The vertebral column, also called the spine or backbone, is made up of multiple vertebrae that are separated by spongy disks and classified into four distinct areas. The cervical area consists of seven bony parts in the neck; the thoracic spine consists of 12 bony parts in the back area; the lumbar spine consists of five bony segments in the lower back area; five sacral* bones; and four coccygeal* bones (the number of coccygeal bones can vary from five to three).

(* By adulthood, the five sacral vertebrae fuse to form one bone, and the four coccygeal vertebrae fuse to form one bone.)

Anatomy of the female pelvis

Anatomy of the male pelvis

Facts about the pelvis

The pelvis is a basin-shaped structure that supports the spinal column and protects the abdominal organs. It contains the following:

  • Sacrum. A spade-shaped bone that is formed by the fusion of five originally separate sacral vertebrae.

  • Coccyx (also called the tail bone). This is  formed by the fusion of four originally separated coccygeal bones.

  • Three pelvic (hip) bones. These are:

    • Ilium. This is the broad, flaring portion of the pelvis.

    • Pubis. This is the lower, anterior or front part of the pelvis.

    • Ischium. This is the part of the pelvis that forms the hip joint.

Anatomy of the shoulder

Facts about the shoulder

The shoulder is made up of several layers, including the following:

  • Bones. These include the collarbone (clavicle), the shoulder blade (scapula), and the upper arm bone (humerus).

  • Joints. These facilitate movement and include the following:

    • Sternoclavicular joint. This is where the clavicle meets the sternum.

    • Acromioclavicular (AC) joint. This is where the clavicle meets the acromion.

    • Shoulder joint (glenohumeral joint). A ball-and-socket joint that facilitates forward, circular, and backward movement of the shoulder.

  • Ligaments. A white, shiny, flexible band of fibrous tissue that holds joints together and connects the various bones, including the following:

    • Joint capsule. A group of ligaments that connects the humerus to the socket of the shoulder joint on the scapula to stabilize the shoulder and keep it from dislocating.

    • Ligaments that attach the clavicle to the acromion

    • Ligaments that connect the clavicle to the scapula by attaching to the coracoid process

  • Acromion. The roof (highest point) of the shoulder that is formed by a part of the scapula.

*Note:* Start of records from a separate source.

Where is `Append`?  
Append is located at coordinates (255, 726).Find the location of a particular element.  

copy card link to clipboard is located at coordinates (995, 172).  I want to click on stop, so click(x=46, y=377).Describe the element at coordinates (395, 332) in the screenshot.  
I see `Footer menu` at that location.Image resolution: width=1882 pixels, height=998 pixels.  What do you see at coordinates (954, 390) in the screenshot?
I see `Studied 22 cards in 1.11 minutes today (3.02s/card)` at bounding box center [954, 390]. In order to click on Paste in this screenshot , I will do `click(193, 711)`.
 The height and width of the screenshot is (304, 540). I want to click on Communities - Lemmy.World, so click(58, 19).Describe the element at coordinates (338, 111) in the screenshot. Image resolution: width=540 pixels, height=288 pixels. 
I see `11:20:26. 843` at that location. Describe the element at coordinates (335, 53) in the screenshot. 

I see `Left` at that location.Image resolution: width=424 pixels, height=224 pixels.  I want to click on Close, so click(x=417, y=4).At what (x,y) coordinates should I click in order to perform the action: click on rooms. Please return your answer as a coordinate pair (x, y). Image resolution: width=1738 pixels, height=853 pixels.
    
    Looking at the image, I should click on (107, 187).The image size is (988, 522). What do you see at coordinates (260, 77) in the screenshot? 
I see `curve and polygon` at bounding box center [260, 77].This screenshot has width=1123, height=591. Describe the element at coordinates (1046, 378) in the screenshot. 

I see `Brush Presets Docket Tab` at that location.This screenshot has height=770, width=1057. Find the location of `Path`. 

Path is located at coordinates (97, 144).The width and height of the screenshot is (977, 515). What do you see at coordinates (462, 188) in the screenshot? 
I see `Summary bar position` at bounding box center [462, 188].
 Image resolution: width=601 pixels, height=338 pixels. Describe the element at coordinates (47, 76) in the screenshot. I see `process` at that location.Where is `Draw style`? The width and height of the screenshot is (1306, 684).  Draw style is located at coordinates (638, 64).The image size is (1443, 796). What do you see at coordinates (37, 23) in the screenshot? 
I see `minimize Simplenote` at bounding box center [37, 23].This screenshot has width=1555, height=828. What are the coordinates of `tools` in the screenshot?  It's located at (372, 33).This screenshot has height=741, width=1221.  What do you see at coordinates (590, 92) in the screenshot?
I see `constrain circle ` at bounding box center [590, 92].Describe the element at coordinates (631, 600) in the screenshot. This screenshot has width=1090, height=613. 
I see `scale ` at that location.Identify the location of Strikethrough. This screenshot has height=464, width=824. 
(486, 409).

  • Tendons. The tough cords of tissue that connect muscles to bones. The rotator cuff tendons are a group of tendons that connect the deepest layer of muscles to the humerus.

  • Muscles. These help support and rotate the shoulder in many directions.

  • Bursa. A closed space between two moving surfaces that has a small amount of lubricating fluid inside; located between the rotator cuff muscle layer and the outer layer of large, bulky muscles.

  • Rotator cuff. Composed of tendons, the rotator cuff and associated muscles hold the ball tightly within the glenohumeral joint at the top of the upper arm bone (humerus).